What this task involves: Below is a listing; retype exactly the lines between the one containing "Task: Click the credit card icon in Card tab" and the one containing "The image size", inclusive, minus the pictures.

Supplied entries:
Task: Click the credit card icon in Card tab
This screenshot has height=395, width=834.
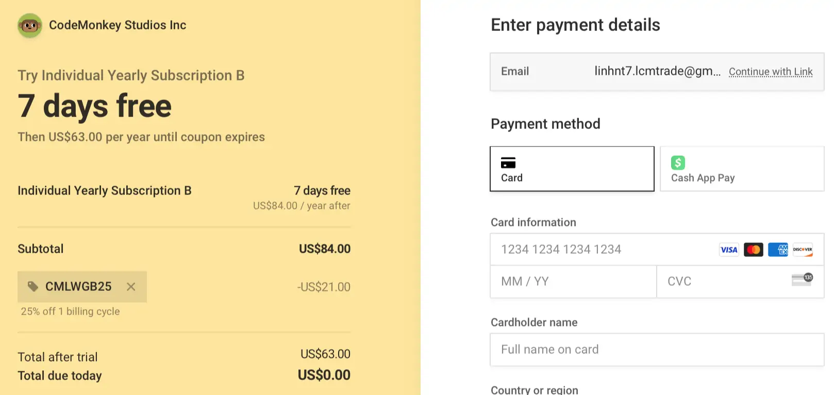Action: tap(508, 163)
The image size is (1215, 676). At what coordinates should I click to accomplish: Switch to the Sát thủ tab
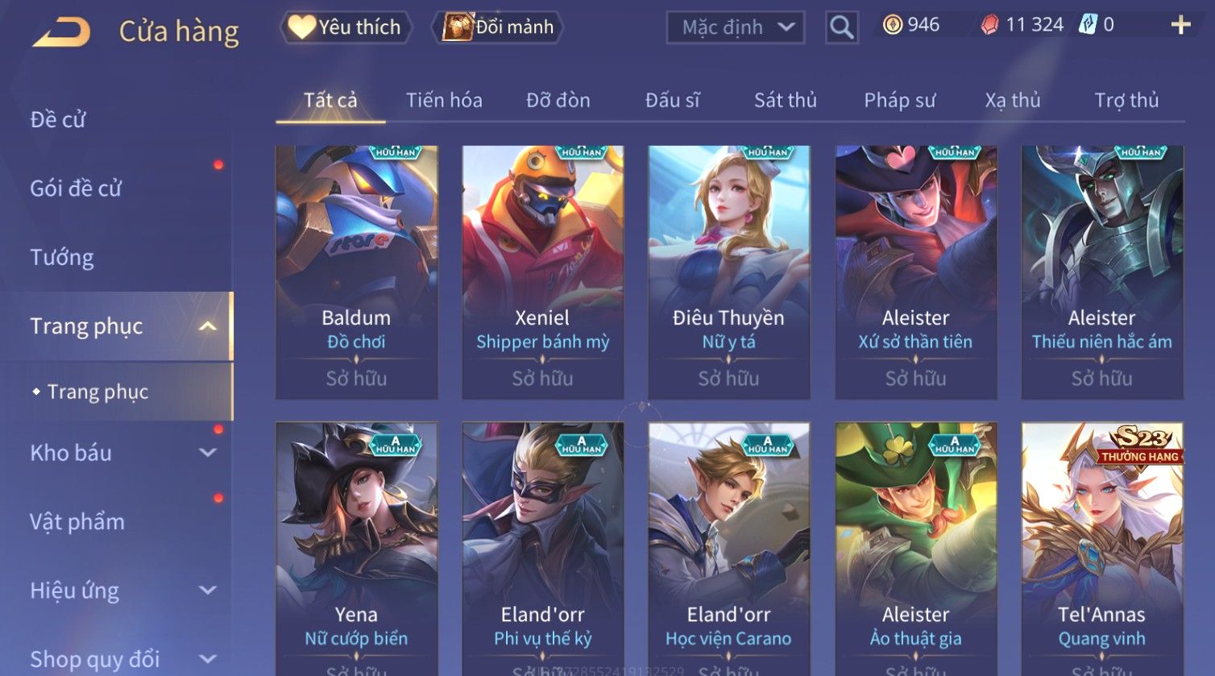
--
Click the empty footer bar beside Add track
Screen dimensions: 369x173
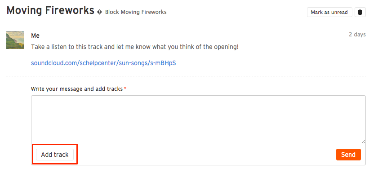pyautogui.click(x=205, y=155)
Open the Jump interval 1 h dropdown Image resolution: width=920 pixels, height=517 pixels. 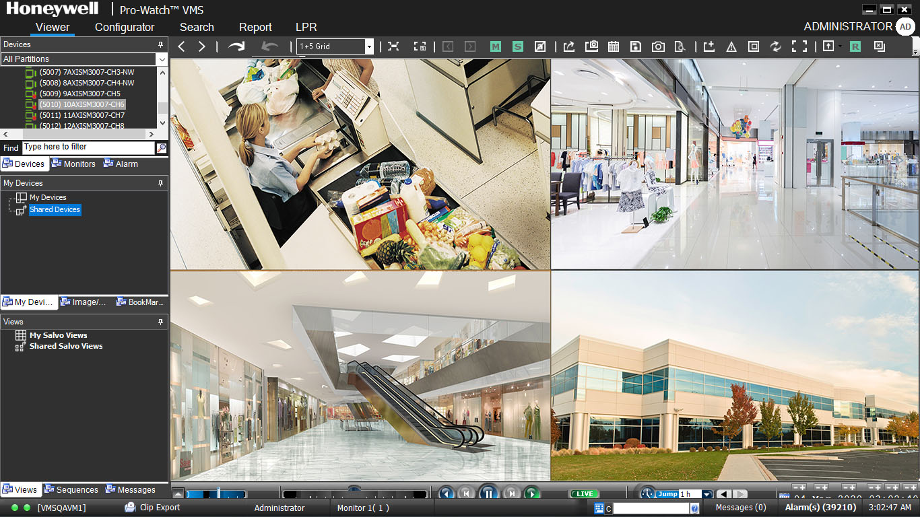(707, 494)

Response area:
Task: Click the credit card icon in Card tab
This screenshot has height=395, width=834.
Action: tap(508, 163)
The image size is (1215, 676). At what coordinates should I click to accomplish: Switch to the Sát thủ tab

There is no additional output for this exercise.